William R Brieger (firstname.lastname@example.org) and Gilbert Burnham (email@example.com) of The Johns Hopkins Bloomberg School of Public Health, Department of International Health presented ideas about mapping and integration of neglected tropical diseases and malaria interventions at the Malaria World Congress, Melbourne, Australia, July 2018
Overview: Lymphatic Filariasis (LF) and Malaria share a common vector in sub-Saharan Africa. Mass Drug Administration (MDA) is a strategy that is common to both diseases. Where the diseases overlap there is the potential opportunity to coordinate both vector control and MDA to achieve synergy in program results. The example of Burkina Faso, supplemented with information from Ghana, serves as an example of what could be integrated and what actually happens.
Background: Thirty years ago then veterinary drug, ivermectin, was found effective in controlling neglected tropical diseases (NTDs), specifically two human filarial diseases: onchocerciasis and lymphatic filariasis (LF). The drug manufacturer donates 300 million treatments annually to eliminate both diseases. Since then, annual community based mass drug administration (MDA) efforts have resulted in millions of treatments in endemic countries and great progress has been made toward elimination of transmission. Through observation and experimentation, ivermectin was found to kill malaria carrying mosquitoes when they bite people who have taken ivermectin making it a useful tool for vector control.
Community Health Workers’ Role: Current research is examining how dosing and timing of treatments may impact national malaria vector control efforts. Comparing maps between malaria and LF can be a starting point for adapting ivermectin MDAs for malaria vector control. Burkina Faso MDAs are operationalized by community health workers (CHWs) who are part of a national program that provides treatment for common illnesses and also conducts village level onchocerciasis and LF MDAs. Vector Control with Long Lasting Insecticide Treated Nets In most of rural Africa, malaria and lymphatic Filariasis are co-endemic and share the same anopheles mosquito vector.

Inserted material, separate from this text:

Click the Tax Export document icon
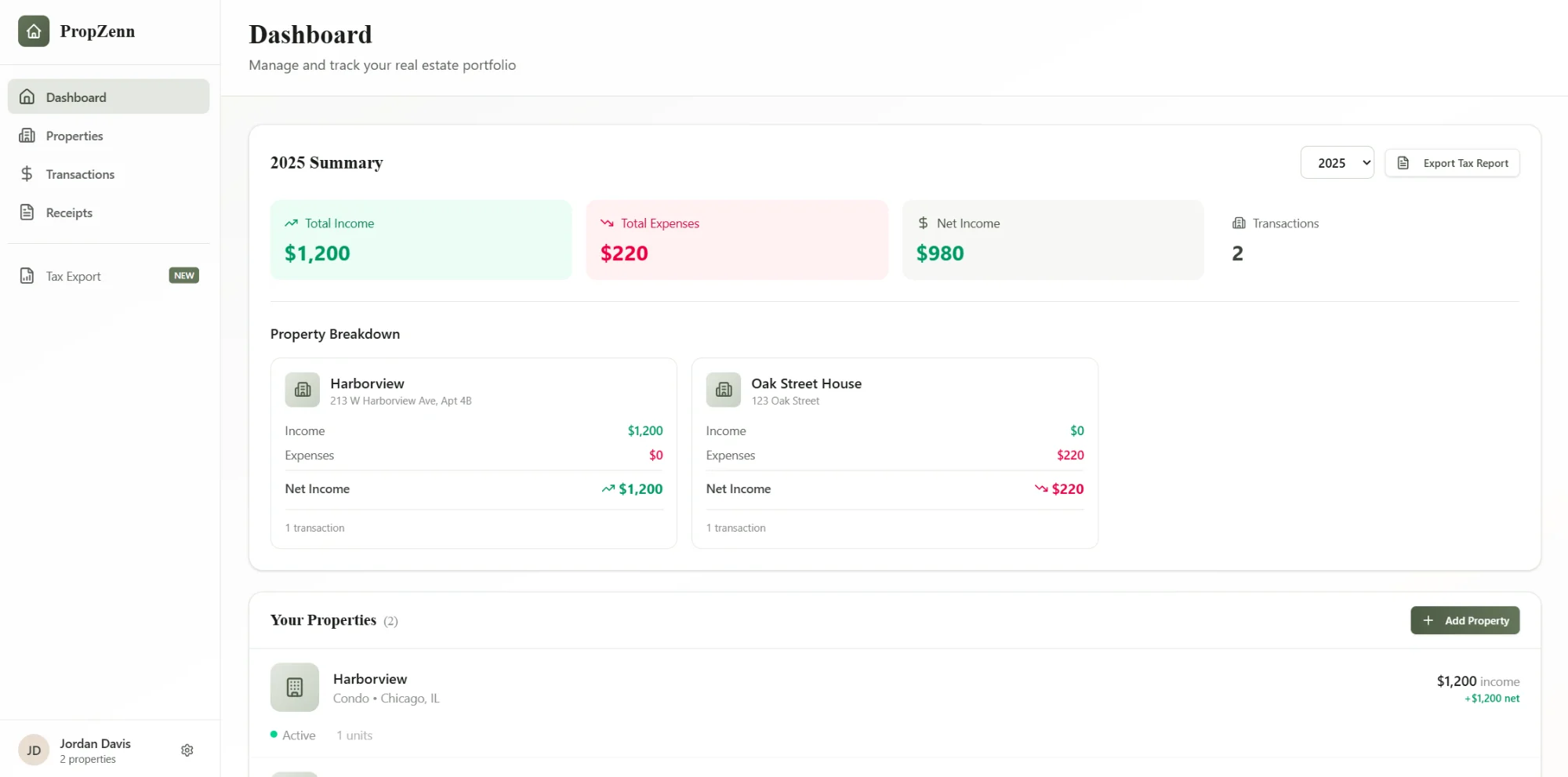The width and height of the screenshot is (1568, 777). [x=27, y=275]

However, that does not mean that there is a coordinated effort to plan distribution of LLINs despite the fact that the intervention meets the needs of both disease control efforts. The current NTD programs in Burkina Faso and Ghana focus on Preventive Chemotherapy (PCT) delivered through Mass Drug Administration (MDA). Vector Control is seen as essential in areas co-endemic with LF, Loa loa and Malaria – mapping helps identify priority areas for vector control.
Vector Control by Chance: In Ghana, the NTD/LF elimination program was unaware of the LLIN coverage data available in the NMCP housed in an adjacent building. This illustrates the lack of collaboration between the two programs. Thus where — and if — vector control benefits the reduction of both diseases, it is often by chance where LF is concerned. The International NGO, The Carter Center, may be the only one that includes vector control as part of its programming for both malaria and LF in Nigeria. This practice should be replicated by other partners and country programs where possible.

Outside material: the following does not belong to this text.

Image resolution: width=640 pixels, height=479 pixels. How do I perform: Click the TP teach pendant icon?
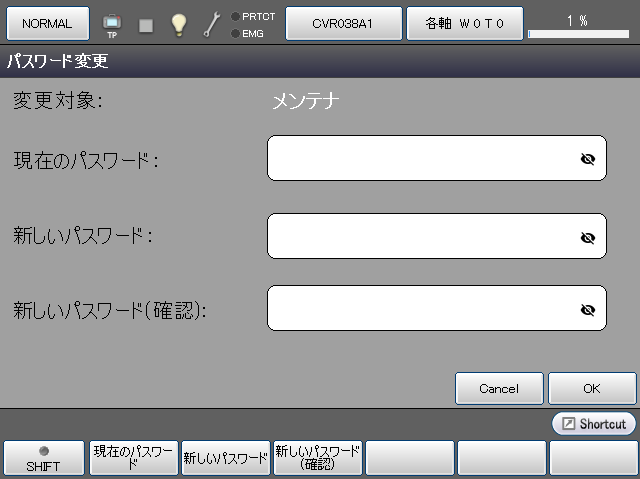tap(112, 23)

Mass Drug Administration: MDA is the major strategy for control of five PCT diseases in the NTD program, and LF is one of those. Currently MDA anti-malarial drugs has been considered in limited situations in countries where there are areas that have very low transmission In the future countries may consider research that shows mosquitocidal effects of Onchocerciasis and LF MDAs with ivermectin. Otherwise for malaria, a special intervention called Seasonal Malaria Chemoprevention (SMC) is used in an MDA-like approach to reach young children in the African Sahel during high transmission months. In both cases, existing cadres of (usually volunteer) community health workers are the front line providers of MDA.
Burkina Faso LF Map from ESPEN: Mapping shows 10 of 70 health districts are currently doing LF MDA, though all have done it. Thus CHWs in all districts are experienced in ivermectin MDA. The malaria map shows that two-thirds of districts have a malaria incidence of 400/1000 or more while 14 have lower incidence. There is an overlap between current LF MDA districts and higher incidence malaria districts Both LF and Malaria Program Coverage can be seen to overlap in [program maps.
Ghana Experiences: Ghana provides a contrasting example. There five regions in central Ghana that are mostly non-endemic for LF but do have moderate malaria transmission In the south two regions with former LF MDA activity overlap with higher malaria endemicity While four northern regions have lower malaria parasite prevalence, they do have current and recent LF MDAs Community Directed Distributors work with LF MDA in Ghana
Conclusions: Malaria elimination will need a mix of strategies to be successful. Therefore, it is not too early for malaria and NTD program managers, as well as their respective donors, to begin comparing maps to identify possibilities for adapting ivermectin MDAs for malaria vector control. Even though one endemic disease is nearing control or elimination, the infrastructure put in place to accomplish this can be mobilized for other disease control efforts – as long as we map where interventions and resources have been targeted.